I think I'll give a couple of them a little run out in a silly list Saturday next week at a 1 day tournament. My final list for the capital city bloodbath in August I wanted to use beasts of chaos in my slaanesh but am loathe to buy and paint without knowing GHB points costs this coming month so in the meantime I am going to play fun.

I am currently looking at this (no bodies, just characters):

Invaders (Ghyran)

Keeper - 360 (blade of hammerhal Ghyra) (best of the best)

Keeper - 360 (Ghyrstrike)

Bladebringer on exalted chariot - 220

Bladebringer on exalted chariot - 220

Epitome - 200 (Rod of misrule)

Character battalion - 120

5 Helstriders - 100

5 Helstriders - 100

5 Helstriders - 100

Seekers battalion - 140

Cogs - 60

1980

I dont think it is going to do very well, no bodies to hold objectives, but I like the schenanigans possible with the 6" pile in from the helstriders and there is enough CP in the list to allow a keeper and bladebringer to pair up, both attack twice and shred anything. Both keepers have a helpful killy artifact.

The invaders keeper with best of the best can be almost as killy as the pretenders keeper if you sacrifice a wound on the fane for rerolls to hit you can get 3 attacks with the claws, rerolls to hit and rerolls to wound to deal some real hurt.

Although from your post I quite like the idea of the sacrificing of an item on the bladebringer for the chance of rerolling all attacks, very tasty.

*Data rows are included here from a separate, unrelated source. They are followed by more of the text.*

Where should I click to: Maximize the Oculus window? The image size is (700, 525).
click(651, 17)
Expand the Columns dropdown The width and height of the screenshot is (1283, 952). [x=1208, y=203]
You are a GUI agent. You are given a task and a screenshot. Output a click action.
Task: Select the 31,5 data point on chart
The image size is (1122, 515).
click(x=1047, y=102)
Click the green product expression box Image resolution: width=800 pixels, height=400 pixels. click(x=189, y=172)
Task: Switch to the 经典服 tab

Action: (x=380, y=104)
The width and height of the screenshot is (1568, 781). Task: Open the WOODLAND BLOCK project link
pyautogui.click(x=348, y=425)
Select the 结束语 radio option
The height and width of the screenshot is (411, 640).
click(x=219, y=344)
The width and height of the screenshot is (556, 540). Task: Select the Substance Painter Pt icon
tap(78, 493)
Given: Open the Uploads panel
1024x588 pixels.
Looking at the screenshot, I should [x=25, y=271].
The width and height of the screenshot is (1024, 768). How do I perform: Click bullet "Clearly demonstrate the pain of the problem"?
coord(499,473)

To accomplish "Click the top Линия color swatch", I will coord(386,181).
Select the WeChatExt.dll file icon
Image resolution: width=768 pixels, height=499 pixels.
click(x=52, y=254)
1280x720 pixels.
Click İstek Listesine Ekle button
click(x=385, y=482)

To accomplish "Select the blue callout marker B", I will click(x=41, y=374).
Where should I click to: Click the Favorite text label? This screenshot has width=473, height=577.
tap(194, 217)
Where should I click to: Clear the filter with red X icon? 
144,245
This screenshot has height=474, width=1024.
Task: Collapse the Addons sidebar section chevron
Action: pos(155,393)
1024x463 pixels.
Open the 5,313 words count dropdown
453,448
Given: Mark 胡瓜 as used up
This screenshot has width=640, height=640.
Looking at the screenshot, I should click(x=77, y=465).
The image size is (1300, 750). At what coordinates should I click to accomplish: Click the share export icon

I think I could change to seekers, give one of the bladebringers the cameo of the dark prince to snatch the CP turn 1 and then sacrifice it for rerolls. Disadvantages - less CP over the game, and keeper loses the reroll to wound which makes her less reliable, advantages - possibility to have reroll hits on a bladebringer for good, +1 to charge, potentially run and charge or retreat and charge on keeper. What do you guys think?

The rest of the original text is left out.